Friday, June 22, 2007

Chuck Hagel, vice-president of the United States?

I know this sounds quite unlikely, however a thought occurred to me last night. Mike Bloomberg, the ultra-rich mayor of New York is considering running for president as an independent. There has been talk that anti-war maverick Republican Senator Chuck Hagel of Nebraska would be his running mate.

Let's assume that neither Hillary Clinton nor Rudy Guliani are the nominee's of their respective parties. I think it is fair to imagine that Mike Bloomberg could carry New York. Arnold Schwarzenegger, a Republican, won re-election in California last year by a margin of nearly 20 points - 56% to 39% - and he is a keen supporter of Bloomberg. Could his support and Bloomberg's demeanor win him the Golden State as well?

Assuming no other movement, that would leave the electoral college at Republican 286 - Democratic 166 - Bloomberg 86. I wouldn't imagine it would be too difficult for Bloomberg to pick up neighbouring New Jersey (15) and possibly Pennsylvania (21) and Connecticut (7) from the Democrats as well. For fair measure, let's throw in Massachustes (12) where Bloomberg grew up and where, if Romney was the Republican candidate, the Democrats would probably not win with the 60+% they are used to, a large Democratic majority splitting to ways to Bloomberg and, to a lesser extent, Romney, it is not inconceivable to see Bloomberg win in a three way race with less than 40%.

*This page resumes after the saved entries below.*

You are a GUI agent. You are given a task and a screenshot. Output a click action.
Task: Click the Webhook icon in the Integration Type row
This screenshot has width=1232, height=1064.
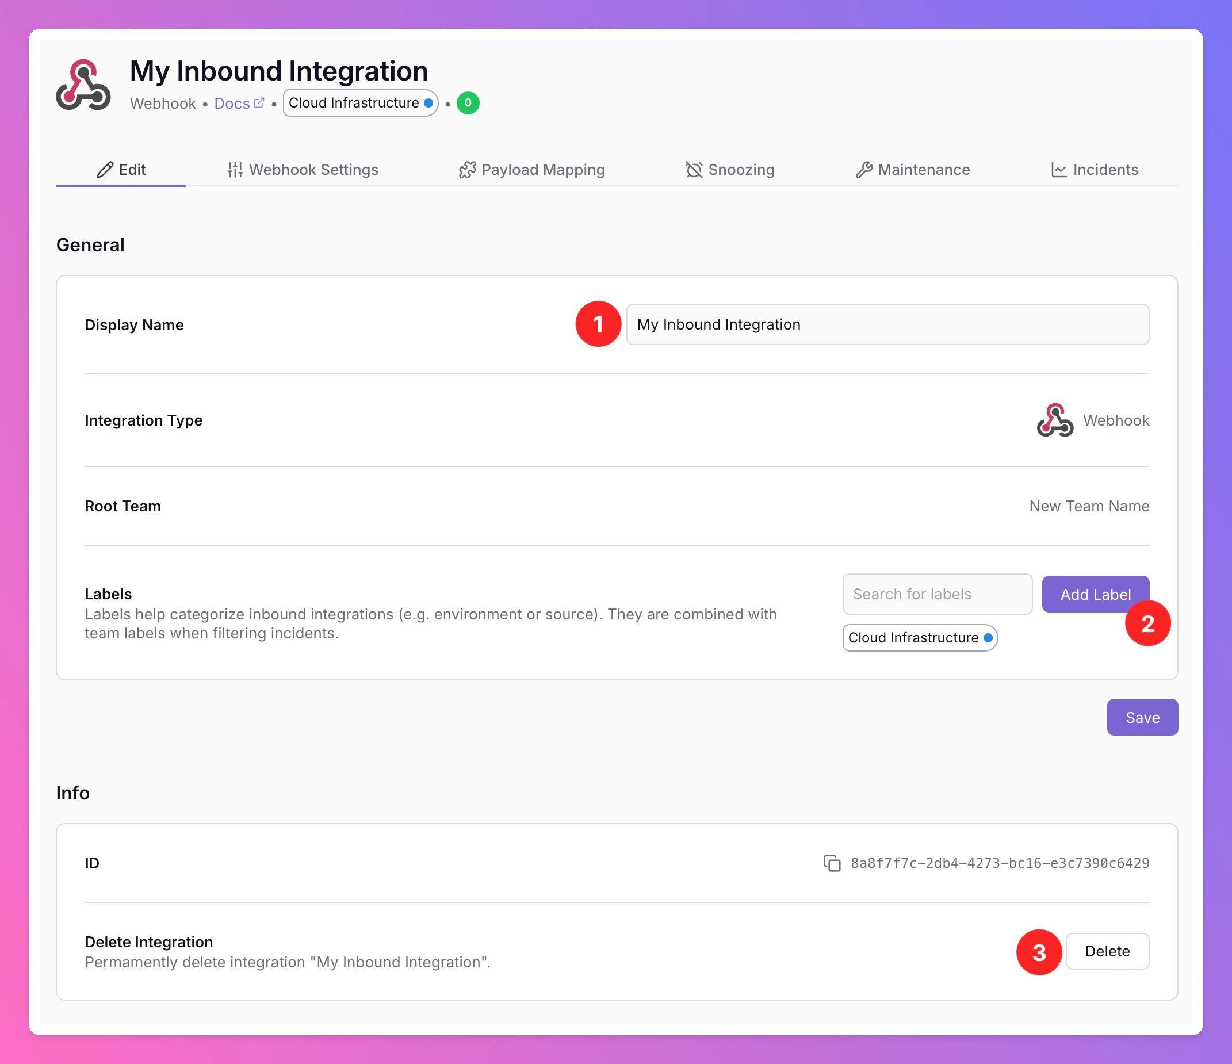pos(1055,420)
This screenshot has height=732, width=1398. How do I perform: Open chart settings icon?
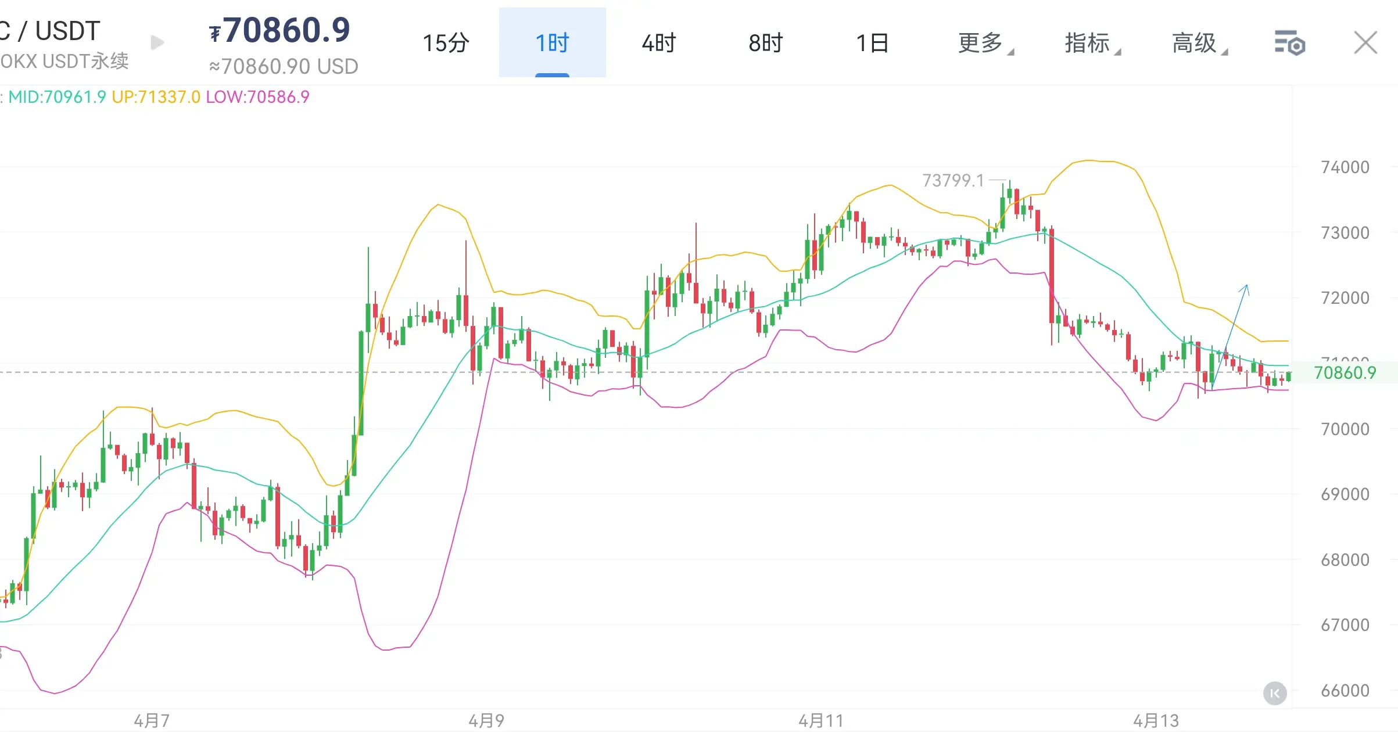pos(1289,44)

That makes the college R286-B-141-D111. That's right, the Democrats in third place. Now, if Bloomberg were able to take 17 electoral votes from the Republicans - winning one of say Florida (27) or Ohio (20) or some combination of Virginia (13), Indiana (11), Arizona (10) or Nevada (5) - no one would have a majority of the electoral college vote. The result is not a Republican win, despite their huge plurality, it is an election in early January by the House of Representatives, choosing from the top three candidates. Presumably whichever party controlled a majority of states (each state gets one vote) would just choose their candidate regardless, especially if there had been a close popular vote. However, the Senate must choose between the top two vice presidential candidates, if the Democrats continue to control the Senate - as seems likely - would they not choose Hagel over the likely more conservative Republican nominee for vice president?

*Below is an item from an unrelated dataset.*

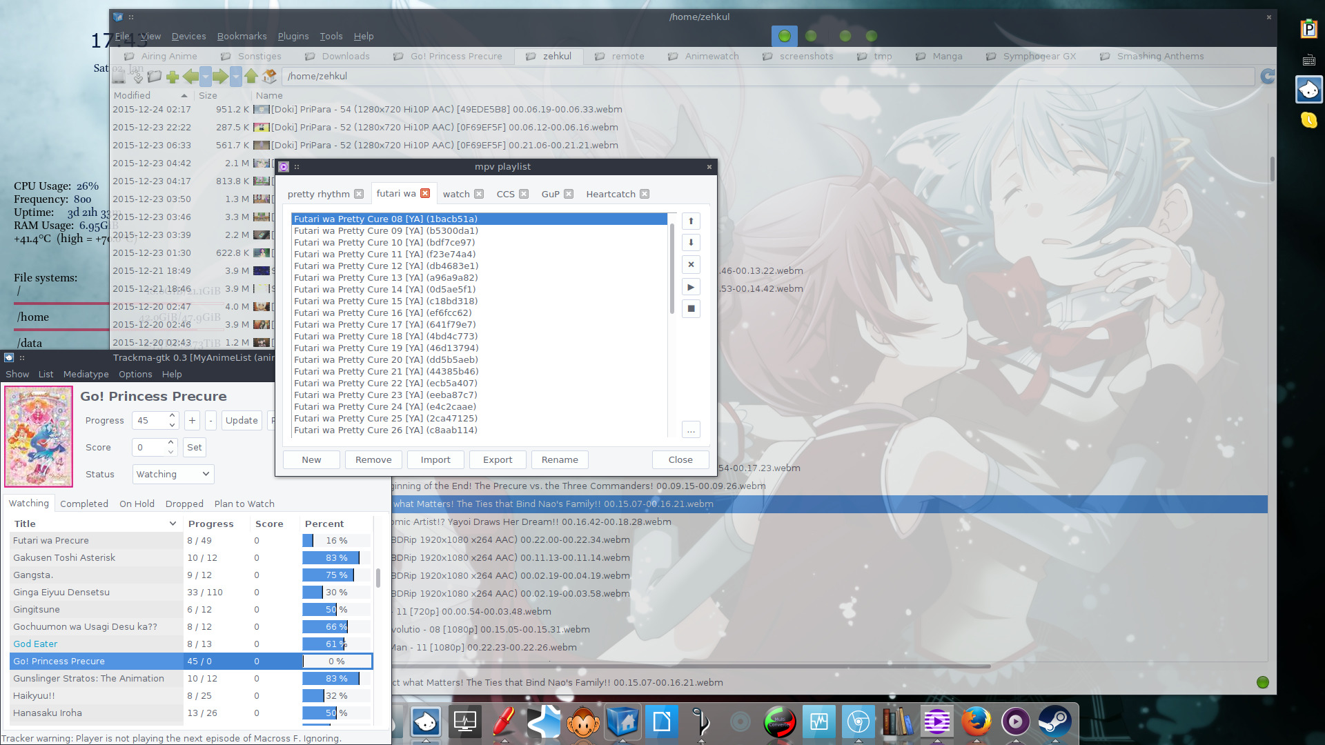Launch Steam from the dock
1325x745 pixels.
(1054, 722)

Could be a very interesting scenario where the ticket would be split by congress. Especially if the House choose a Democrat wherein the result would be the presidential candidate from the third place ticket would become president and the vice presidential candidate from the second place ticket would become vice president and no one from the first place ticket would win any office at all. Gotta love the possibilities in American politics!


Anonymous said...

Personally, I dont care that it is mainly American politicians you blog about. Just glad to see you back at it!

Jack Keir

Anonymous said...

Will the Republicans win given Bush's unpopularity?

Don't think so.

The next VP will be either Obama or Edwards, assuming Hillary wins the Democratic nomination.

Anonymous said...

In this scenario, I'd actually make Hagel the president. If no presidential candidate wins an absolute majority of 26 state delegations -- and it's easy to imagine that not happening, given the number of divided delegations -- then the Senate's pick for vice-president wins.

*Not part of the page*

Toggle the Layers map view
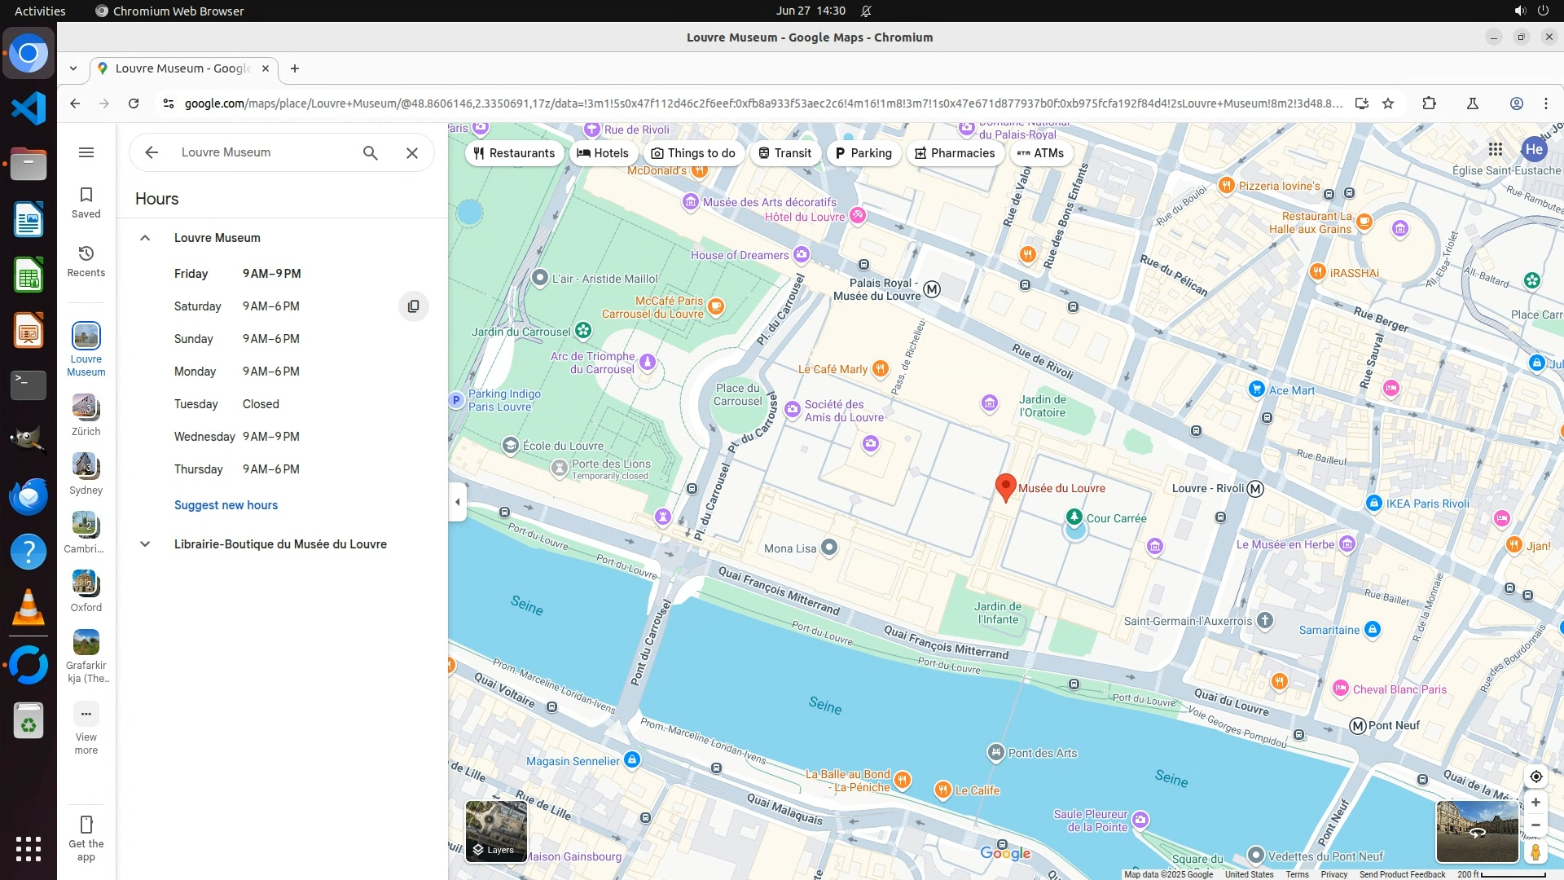The height and width of the screenshot is (880, 1564). [x=496, y=831]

That is, unless the National Popular Vote plan is in effect and the winner of that vote is the winner of the election.

nbpolitico said...

Jack - thanks.

Anon - he would technically be acting President and at anytime, should the House come to agreement - even after midterm elections in 2010 - they could elect one of the three to replace Hagel. I think any hope of the national popular vote plan died when Arnold vetoed it in Calif making it a lot harder for it to get through in a majority of states.